In the text on perineal tears and episiotomy complications, what does operative vaginal delivery involve?

*Page extract:*
◇ ◇ ◇ ◇ ◇ ◇ ◇
Giving birth is a rewarding and beautiful experience, but some women may experience complications that can be troubling. The most common complications are pelvic floor related and arise from episiotomies or tears in the perineum.
Sometimes these tears or cuts into the perineum can leave women with perineal pain and problems with having bowel movements. In some severe tears, women may experience difficulty holding back bowel movements.
Rarely, women may experience trouble if the repair breaks down, or becomes infected. Sometimes, women can experience fecal material coming through the vagina when a tear or cut does not properly heal.
Who is at Risk for Perineal Lacerations or Episiotomy Complications?
Women at risk include those who have experienced the following with their delivery:
- Operative vaginal delivery (use of forceps or a vacuum)
- Nulliparity (women having their first baby through the vaginal route)
◇ ◇ ◇ ◇ ◇ ◇ ◇
(Collected data entries)
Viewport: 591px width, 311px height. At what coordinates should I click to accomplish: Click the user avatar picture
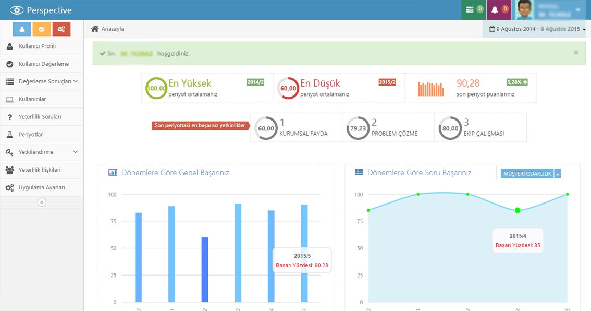(x=525, y=10)
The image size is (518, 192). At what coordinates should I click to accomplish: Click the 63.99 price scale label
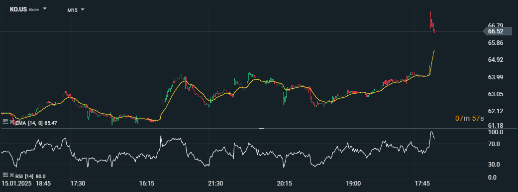[495, 77]

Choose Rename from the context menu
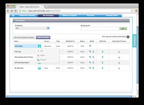pyautogui.click(x=43, y=60)
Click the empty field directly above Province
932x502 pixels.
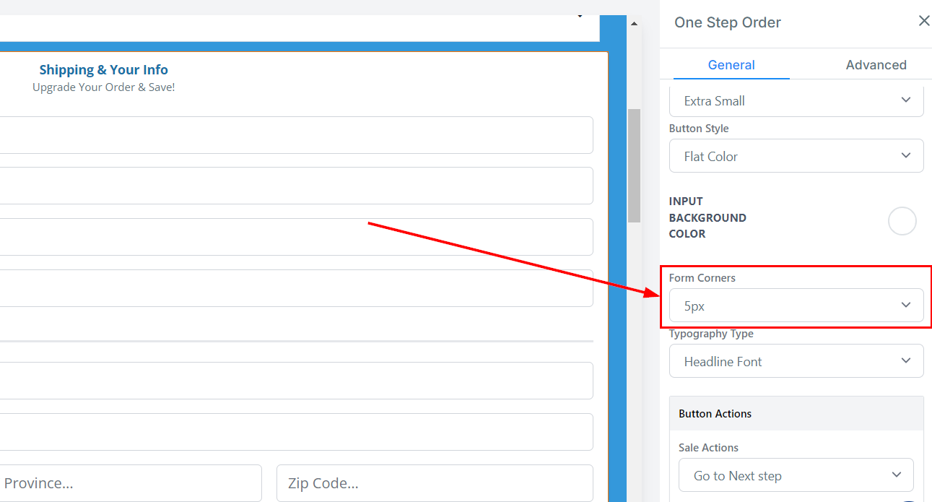tap(296, 432)
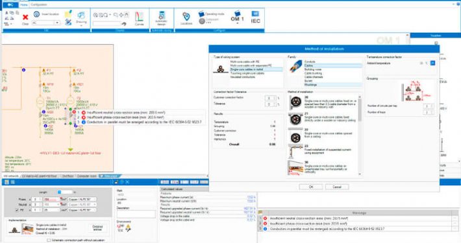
◇ ◇ ◇ ◇ ◇ ◇ ◇
*Answer section:* The use of forceps or a vacuum.